Bei meinen deutlich jüngeren Kollegen ist das Verhältnis zwischen Fahrstuhlnutzung und zu Fuß gehen genau andersherum. Sie nehmen immer den Fahrstuhl, und nur wenn dieser kaputt ist, gehen sie notgedrungen zu Fuß. Während die jungen gesunden Schlanken beim Treppensteigen schon im zweiten Stock anfangen, vor Überanstrengung um ihr Leben zu bangen, zeigt der alte, übergewichtige Asthmatiker deutlich mehr Durchhaltevermögen.
Wie viele Stufen es wohl sein mögen? Ich habe sie noch nie gezählt. In meiner Kindheit hätten meine Geschwister und ich dies längst getan. Vielleicht sollte ich mal meine jungen Kollegen fragen. Aber diese Art von Zahlenspielerei ist inzwischen sicherlich aus der Mode gekommen. Wahrscheinlich kann man irgendwo auch die Anzahl von Treppenstufen googeln – und wenn nicht, wird das sicherlich in naher Zukunft möglich sein.

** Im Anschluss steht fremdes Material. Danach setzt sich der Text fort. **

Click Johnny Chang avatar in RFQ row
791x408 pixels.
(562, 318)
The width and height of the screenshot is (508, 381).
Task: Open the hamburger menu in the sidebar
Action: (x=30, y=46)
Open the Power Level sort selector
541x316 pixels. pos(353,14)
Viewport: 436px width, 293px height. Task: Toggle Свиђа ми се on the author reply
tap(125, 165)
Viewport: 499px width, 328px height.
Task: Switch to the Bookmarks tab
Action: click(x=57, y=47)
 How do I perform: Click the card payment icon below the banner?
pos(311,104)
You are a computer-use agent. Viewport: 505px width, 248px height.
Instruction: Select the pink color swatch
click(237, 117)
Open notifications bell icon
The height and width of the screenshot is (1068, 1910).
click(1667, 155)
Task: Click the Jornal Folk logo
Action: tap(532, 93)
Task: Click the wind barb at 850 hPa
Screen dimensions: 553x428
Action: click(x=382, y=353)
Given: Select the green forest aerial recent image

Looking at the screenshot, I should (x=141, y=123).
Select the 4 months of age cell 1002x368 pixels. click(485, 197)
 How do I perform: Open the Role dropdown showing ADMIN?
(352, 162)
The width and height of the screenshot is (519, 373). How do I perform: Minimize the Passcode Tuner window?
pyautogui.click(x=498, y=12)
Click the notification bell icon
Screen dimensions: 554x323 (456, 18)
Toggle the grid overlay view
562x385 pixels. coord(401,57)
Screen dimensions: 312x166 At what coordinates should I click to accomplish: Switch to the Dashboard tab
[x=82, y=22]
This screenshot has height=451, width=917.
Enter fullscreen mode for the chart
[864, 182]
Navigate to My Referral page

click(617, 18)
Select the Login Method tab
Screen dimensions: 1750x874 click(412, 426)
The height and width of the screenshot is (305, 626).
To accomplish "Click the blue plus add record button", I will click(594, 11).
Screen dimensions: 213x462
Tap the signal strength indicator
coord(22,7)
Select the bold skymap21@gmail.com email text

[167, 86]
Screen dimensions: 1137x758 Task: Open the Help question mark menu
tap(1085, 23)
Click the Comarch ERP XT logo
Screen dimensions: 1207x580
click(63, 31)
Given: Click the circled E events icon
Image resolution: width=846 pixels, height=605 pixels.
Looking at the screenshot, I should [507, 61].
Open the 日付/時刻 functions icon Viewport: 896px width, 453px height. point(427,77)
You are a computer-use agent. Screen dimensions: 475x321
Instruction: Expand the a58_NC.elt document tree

Irgendjemand wird schon auf die Idee kommen, eine Datenbank über alle Treppenstufen Deutschlands zu erstellen. Sehr schnell wird diese Idee dann andere begeistern, man gründet einen Verein der Treppenstufenfans und schon gibt es einen neuen Freizeittrend. Und selbstverständlich wird man schon bald Experten haben, die ganz wichtig sind und irgendwelchen Möchtegernreportern irgendwelcher unwichtigen Käseblätter höchst wichtige Interviews zu dem Thema "Treppenstufen in Deutschland" geben. Dass das Interview nur deshalb geführt und gedruckt wurde, weil der Neuanstrich des Klohäuschens am Marktplatz verschoben wurde und somit auch die darüber geplante Reportage, interessiert dann niemanden. Denn das Dokumentieren sämtlicher Treppenstufen in Deutschland ist irre wichtig und auch interessant. So können sich zum Beispiel die Paketboten von DHL, UPS, Hermes und wie sie alle heißen bereits im Vorfeld ihrer Tour darauf einstellen, dass sie 27 Stufen steigen müssen, um Frau Müller-Klöppelstein das mörderschwere Paket in die Querulantengasse 5 zu liefern. – Doch ich schweife ab …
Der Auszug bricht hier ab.